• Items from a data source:
--------------------------------
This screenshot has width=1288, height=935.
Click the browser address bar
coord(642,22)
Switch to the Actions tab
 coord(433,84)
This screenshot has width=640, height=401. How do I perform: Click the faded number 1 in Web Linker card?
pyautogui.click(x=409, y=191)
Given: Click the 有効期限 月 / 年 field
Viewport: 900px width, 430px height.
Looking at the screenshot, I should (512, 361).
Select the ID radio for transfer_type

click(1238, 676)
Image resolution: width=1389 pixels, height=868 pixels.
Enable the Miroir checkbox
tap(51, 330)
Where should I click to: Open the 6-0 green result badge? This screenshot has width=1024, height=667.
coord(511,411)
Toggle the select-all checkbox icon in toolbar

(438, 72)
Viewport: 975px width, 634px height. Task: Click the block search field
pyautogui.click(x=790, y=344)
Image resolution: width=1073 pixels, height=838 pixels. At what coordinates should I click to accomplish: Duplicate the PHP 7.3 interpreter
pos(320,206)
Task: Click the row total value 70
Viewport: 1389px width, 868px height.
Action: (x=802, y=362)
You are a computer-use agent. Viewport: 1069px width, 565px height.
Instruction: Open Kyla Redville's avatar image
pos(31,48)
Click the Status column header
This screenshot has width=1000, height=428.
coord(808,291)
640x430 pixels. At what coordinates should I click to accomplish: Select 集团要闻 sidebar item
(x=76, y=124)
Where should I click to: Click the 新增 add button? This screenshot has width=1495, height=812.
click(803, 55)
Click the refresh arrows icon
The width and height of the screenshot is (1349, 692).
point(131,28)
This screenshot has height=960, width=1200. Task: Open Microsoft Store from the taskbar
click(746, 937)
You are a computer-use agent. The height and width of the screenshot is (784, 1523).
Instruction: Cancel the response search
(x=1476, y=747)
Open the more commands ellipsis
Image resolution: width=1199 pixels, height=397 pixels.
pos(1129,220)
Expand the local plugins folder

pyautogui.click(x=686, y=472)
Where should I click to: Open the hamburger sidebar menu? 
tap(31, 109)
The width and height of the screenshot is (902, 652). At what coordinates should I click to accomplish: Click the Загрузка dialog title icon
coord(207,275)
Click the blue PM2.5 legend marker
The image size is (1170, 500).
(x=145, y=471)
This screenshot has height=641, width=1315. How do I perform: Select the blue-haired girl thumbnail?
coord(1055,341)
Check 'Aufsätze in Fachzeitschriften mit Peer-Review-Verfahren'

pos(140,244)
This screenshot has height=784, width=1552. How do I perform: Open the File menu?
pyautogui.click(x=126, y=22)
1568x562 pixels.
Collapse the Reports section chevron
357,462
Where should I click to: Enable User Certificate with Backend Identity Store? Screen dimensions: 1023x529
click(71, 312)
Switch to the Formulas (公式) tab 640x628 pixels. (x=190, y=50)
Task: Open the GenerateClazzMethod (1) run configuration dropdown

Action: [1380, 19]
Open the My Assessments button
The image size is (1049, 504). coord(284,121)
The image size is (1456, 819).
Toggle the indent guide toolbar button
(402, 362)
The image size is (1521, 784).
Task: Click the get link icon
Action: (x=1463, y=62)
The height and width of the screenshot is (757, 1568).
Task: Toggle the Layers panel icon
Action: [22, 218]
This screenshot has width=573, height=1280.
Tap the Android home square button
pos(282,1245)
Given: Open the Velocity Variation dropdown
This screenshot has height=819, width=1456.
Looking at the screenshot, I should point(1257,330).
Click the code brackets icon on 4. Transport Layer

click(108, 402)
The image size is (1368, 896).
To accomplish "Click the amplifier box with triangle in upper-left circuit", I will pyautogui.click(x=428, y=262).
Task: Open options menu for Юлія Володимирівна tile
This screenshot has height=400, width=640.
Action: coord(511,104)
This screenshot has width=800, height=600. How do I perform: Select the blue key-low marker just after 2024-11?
--------------------------------
• Direction: Copy out every one of the lines above word for word, with nothing changed.

• Output for this exercise:
This screenshot has width=1288, height=935.
Click the browser address bar
coord(642,22)
Switch to the Actions tab
 coord(433,84)
This screenshot has width=640, height=401. How do I perform: Click the faded number 1 in Web Linker card?
pyautogui.click(x=409, y=191)
Given: Click the 有効期限 月 / 年 field
Viewport: 900px width, 430px height.
Looking at the screenshot, I should (512, 361).
Select the ID radio for transfer_type

click(1238, 676)
Image resolution: width=1389 pixels, height=868 pixels.
Enable the Miroir checkbox
tap(51, 330)
Where should I click to: Open the 6-0 green result badge? This screenshot has width=1024, height=667.
coord(511,411)
Toggle the select-all checkbox icon in toolbar

(438, 72)
Viewport: 975px width, 634px height. Task: Click the block search field
pyautogui.click(x=790, y=344)
Image resolution: width=1073 pixels, height=838 pixels. At what coordinates should I click to accomplish: Duplicate the PHP 7.3 interpreter
pos(320,206)
Task: Click the row total value 70
Viewport: 1389px width, 868px height.
Action: (x=802, y=362)
You are a computer-use agent. Viewport: 1069px width, 565px height.
Instruction: Open Kyla Redville's avatar image
pos(31,48)
Click the Status column header
This screenshot has width=1000, height=428.
coord(808,291)
640x430 pixels. At what coordinates should I click to accomplish: Select 集团要闻 sidebar item
(x=76, y=124)
Where should I click to: Click the 新增 add button? This screenshot has width=1495, height=812.
click(803, 55)
Click the refresh arrows icon
The width and height of the screenshot is (1349, 692).
point(131,28)
This screenshot has height=960, width=1200. Task: Open Microsoft Store from the taskbar
click(746, 937)
You are a computer-use agent. The height and width of the screenshot is (784, 1523).
Instruction: Cancel the response search
(x=1476, y=747)
Open the more commands ellipsis
Image resolution: width=1199 pixels, height=397 pixels.
pos(1129,220)
Expand the local plugins folder

pyautogui.click(x=686, y=472)
Where should I click to: Open the hamburger sidebar menu? 
tap(31, 109)
The width and height of the screenshot is (902, 652). At what coordinates should I click to accomplish: Click the Загрузка dialog title icon
coord(207,275)
Click the blue PM2.5 legend marker
The image size is (1170, 500).
(x=145, y=471)
This screenshot has height=641, width=1315. How do I perform: Select the blue-haired girl thumbnail?
coord(1055,341)
Check 'Aufsätze in Fachzeitschriften mit Peer-Review-Verfahren'

pos(140,244)
This screenshot has height=784, width=1552. How do I perform: Open the File menu?
pyautogui.click(x=126, y=22)
1568x562 pixels.
Collapse the Reports section chevron
357,462
Where should I click to: Enable User Certificate with Backend Identity Store? Screen dimensions: 1023x529
click(71, 312)
Switch to the Formulas (公式) tab 640x628 pixels. (x=190, y=50)
Task: Open the GenerateClazzMethod (1) run configuration dropdown

Action: [1380, 19]
Open the My Assessments button
The image size is (1049, 504). coord(284,121)
The image size is (1456, 819).
Toggle the indent guide toolbar button
(402, 362)
The image size is (1521, 784).
Task: Click the get link icon
Action: (x=1463, y=62)
The height and width of the screenshot is (757, 1568).
Task: Toggle the Layers panel icon
Action: [22, 218]
This screenshot has width=573, height=1280.
Tap the Android home square button
pos(282,1245)
Given: Open the Velocity Variation dropdown
This screenshot has height=819, width=1456.
Looking at the screenshot, I should point(1257,330).
Click the code brackets icon on 4. Transport Layer

click(108, 402)
The image size is (1368, 896).
To accomplish "Click the amplifier box with triangle in upper-left circuit", I will pyautogui.click(x=428, y=262).
Task: Open options menu for Юлія Володимирівна tile
This screenshot has height=400, width=640.
Action: coord(511,104)
This screenshot has width=800, height=600. How do I perform: Select the blue key-low marker just after 2024-11?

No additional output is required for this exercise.